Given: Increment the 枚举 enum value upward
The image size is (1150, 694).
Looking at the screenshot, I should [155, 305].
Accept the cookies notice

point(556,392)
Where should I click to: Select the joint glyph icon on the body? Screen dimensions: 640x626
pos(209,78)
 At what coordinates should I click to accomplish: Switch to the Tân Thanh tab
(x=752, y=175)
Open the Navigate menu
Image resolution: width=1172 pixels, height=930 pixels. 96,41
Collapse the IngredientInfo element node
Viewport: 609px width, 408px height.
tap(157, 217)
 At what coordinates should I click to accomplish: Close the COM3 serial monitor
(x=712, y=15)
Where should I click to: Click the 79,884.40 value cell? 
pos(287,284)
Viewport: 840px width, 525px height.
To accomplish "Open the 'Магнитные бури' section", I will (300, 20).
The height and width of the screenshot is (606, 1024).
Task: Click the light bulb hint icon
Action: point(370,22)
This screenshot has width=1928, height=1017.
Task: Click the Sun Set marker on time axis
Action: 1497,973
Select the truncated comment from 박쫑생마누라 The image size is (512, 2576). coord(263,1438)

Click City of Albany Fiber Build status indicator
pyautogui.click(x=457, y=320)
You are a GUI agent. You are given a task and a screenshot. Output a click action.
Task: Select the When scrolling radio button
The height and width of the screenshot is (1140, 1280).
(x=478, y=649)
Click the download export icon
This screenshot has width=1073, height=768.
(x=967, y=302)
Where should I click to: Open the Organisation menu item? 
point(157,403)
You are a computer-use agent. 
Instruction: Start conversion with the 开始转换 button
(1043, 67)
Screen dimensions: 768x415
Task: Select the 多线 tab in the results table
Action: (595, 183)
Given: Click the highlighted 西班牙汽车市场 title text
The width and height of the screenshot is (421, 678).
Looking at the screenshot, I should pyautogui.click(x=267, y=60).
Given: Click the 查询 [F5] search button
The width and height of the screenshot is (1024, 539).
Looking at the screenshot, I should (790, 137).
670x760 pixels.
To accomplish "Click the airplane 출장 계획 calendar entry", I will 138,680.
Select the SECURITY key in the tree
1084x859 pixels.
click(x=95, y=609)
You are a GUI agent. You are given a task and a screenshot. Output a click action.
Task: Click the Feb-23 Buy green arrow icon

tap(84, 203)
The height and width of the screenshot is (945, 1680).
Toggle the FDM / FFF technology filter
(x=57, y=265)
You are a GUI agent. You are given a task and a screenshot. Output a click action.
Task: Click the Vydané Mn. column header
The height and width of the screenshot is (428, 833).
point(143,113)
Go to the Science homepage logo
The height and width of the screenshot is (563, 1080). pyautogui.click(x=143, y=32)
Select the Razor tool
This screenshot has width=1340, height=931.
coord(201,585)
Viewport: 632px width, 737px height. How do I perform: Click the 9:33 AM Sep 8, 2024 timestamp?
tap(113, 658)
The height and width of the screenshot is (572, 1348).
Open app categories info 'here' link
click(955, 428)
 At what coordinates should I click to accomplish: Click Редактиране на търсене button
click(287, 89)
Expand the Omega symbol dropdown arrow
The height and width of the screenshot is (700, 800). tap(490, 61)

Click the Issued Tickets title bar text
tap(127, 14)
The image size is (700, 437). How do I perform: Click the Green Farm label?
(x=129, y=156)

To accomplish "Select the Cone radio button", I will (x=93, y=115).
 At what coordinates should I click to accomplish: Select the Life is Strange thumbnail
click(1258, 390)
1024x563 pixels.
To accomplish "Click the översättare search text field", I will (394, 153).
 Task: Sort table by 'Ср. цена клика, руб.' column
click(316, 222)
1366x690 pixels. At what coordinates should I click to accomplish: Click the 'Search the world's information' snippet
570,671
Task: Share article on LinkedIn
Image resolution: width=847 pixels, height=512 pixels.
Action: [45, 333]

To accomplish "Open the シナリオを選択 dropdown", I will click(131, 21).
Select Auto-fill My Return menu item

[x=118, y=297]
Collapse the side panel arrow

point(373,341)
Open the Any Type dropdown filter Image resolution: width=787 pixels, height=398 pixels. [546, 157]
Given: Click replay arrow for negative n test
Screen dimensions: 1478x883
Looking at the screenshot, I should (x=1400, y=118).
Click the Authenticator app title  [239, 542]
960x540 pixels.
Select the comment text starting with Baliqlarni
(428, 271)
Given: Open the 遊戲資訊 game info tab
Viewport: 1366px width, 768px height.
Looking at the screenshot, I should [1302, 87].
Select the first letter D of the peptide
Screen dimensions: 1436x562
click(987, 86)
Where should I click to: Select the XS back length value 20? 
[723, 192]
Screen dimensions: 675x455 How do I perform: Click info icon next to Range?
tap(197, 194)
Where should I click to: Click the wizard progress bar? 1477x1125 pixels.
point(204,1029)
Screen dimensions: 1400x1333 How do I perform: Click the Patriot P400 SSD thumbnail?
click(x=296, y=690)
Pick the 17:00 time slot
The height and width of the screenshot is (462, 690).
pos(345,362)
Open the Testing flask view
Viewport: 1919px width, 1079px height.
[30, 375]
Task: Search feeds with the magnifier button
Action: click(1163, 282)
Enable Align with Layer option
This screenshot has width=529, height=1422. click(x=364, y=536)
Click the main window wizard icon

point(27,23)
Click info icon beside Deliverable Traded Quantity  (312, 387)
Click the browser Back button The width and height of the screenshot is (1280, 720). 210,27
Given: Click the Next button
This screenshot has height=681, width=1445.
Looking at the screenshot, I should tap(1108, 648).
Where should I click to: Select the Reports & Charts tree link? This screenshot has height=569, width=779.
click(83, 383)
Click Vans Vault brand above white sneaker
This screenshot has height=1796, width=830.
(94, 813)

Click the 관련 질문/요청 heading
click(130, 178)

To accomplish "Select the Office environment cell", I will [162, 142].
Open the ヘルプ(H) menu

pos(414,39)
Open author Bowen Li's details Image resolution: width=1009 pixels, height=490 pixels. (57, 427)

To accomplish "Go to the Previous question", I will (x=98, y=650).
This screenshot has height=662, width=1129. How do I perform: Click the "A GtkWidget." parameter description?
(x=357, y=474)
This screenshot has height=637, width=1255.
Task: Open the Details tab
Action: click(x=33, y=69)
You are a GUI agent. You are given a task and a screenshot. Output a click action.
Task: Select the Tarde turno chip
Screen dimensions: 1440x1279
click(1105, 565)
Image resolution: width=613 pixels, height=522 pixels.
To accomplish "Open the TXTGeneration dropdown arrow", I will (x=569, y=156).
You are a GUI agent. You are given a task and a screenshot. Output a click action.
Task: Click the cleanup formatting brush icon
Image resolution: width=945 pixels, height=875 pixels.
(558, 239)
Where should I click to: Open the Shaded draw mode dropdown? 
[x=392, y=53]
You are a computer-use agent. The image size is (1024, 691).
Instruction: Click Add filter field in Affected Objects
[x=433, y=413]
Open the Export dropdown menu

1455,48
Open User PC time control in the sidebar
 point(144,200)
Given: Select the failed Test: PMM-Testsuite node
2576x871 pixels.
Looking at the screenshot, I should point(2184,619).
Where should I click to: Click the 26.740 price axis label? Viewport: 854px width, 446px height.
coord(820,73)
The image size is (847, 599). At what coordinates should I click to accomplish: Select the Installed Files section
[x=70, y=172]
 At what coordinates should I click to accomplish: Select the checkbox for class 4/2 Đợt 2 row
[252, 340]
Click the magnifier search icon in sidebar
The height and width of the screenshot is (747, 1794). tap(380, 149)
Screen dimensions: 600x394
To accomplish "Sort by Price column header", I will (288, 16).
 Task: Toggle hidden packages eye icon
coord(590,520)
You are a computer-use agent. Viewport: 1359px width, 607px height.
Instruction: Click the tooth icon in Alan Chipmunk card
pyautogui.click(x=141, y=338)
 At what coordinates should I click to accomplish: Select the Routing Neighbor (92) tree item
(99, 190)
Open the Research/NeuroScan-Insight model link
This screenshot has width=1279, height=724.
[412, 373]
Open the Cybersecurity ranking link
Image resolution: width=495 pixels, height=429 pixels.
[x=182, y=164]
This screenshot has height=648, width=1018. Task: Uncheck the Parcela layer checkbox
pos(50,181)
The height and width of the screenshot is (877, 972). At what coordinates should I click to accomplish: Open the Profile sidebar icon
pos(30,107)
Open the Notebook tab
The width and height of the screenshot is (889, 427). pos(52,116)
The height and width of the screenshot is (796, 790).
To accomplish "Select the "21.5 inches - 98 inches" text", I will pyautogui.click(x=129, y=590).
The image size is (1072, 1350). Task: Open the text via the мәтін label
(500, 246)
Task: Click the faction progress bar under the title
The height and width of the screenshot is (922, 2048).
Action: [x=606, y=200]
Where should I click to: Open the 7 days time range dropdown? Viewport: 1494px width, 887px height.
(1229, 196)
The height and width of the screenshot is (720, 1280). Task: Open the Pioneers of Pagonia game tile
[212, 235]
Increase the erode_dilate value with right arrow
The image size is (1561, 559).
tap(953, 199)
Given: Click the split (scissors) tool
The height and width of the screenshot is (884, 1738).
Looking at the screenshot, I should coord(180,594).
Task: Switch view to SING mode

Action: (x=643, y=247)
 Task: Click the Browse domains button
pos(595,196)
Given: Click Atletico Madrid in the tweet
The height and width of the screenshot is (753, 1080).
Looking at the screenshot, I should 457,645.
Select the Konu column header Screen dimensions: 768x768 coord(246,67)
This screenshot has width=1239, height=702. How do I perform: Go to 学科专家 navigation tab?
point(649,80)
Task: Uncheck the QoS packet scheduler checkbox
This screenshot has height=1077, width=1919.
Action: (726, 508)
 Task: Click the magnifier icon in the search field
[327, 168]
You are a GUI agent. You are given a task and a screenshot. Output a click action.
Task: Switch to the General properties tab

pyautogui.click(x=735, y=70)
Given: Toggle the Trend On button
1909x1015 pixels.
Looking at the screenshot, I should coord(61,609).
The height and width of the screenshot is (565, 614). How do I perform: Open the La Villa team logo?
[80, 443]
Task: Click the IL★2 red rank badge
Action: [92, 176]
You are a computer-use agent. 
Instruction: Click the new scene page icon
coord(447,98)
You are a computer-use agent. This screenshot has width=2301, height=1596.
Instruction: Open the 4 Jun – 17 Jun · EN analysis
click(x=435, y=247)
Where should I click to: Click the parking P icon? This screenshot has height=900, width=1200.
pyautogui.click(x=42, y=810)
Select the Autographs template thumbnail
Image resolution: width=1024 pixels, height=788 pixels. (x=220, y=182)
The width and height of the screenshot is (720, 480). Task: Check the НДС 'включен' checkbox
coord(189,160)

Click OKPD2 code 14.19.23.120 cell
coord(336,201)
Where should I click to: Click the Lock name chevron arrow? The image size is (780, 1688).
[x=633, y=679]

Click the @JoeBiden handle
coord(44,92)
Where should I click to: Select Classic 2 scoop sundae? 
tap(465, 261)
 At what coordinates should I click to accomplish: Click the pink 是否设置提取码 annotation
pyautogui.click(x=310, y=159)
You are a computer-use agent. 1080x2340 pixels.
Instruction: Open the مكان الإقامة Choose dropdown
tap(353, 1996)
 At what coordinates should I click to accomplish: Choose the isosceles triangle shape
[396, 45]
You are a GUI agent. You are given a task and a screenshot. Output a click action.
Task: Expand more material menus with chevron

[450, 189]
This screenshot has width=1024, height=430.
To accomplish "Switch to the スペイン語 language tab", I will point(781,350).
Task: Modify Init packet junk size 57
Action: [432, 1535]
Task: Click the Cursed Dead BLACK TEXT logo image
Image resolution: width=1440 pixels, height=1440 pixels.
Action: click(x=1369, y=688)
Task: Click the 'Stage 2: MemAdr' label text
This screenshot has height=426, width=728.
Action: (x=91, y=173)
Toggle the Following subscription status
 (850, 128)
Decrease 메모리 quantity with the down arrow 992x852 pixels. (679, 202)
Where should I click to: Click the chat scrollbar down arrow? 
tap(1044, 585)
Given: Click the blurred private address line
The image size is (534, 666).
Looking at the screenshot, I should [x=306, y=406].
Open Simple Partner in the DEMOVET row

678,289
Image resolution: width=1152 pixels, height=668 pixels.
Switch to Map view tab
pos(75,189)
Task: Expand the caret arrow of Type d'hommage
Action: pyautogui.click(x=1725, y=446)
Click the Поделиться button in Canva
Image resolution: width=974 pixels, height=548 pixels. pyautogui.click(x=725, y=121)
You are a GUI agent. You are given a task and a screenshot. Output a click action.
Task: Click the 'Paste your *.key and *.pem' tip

++++++++

Problem statement
In the entries above, find the line holding "Task: Click the faction" and the line holding "Given: Click Atletico Madrid in the tweet"; print both of them and every line between, exactly, and nothing else.

Completed exercise
Task: Click the faction progress bar under the title
The height and width of the screenshot is (922, 2048).
Action: [x=606, y=200]
Where should I click to: Open the 7 days time range dropdown? Viewport: 1494px width, 887px height.
(1229, 196)
The height and width of the screenshot is (720, 1280). Task: Open the Pioneers of Pagonia game tile
[212, 235]
Increase the erode_dilate value with right arrow
The image size is (1561, 559).
tap(953, 199)
Given: Click the split (scissors) tool
The height and width of the screenshot is (884, 1738).
Looking at the screenshot, I should coord(180,594).
Task: Switch view to SING mode

Action: (x=643, y=247)
 Task: Click the Browse domains button
pos(595,196)
Given: Click Atletico Madrid in the tweet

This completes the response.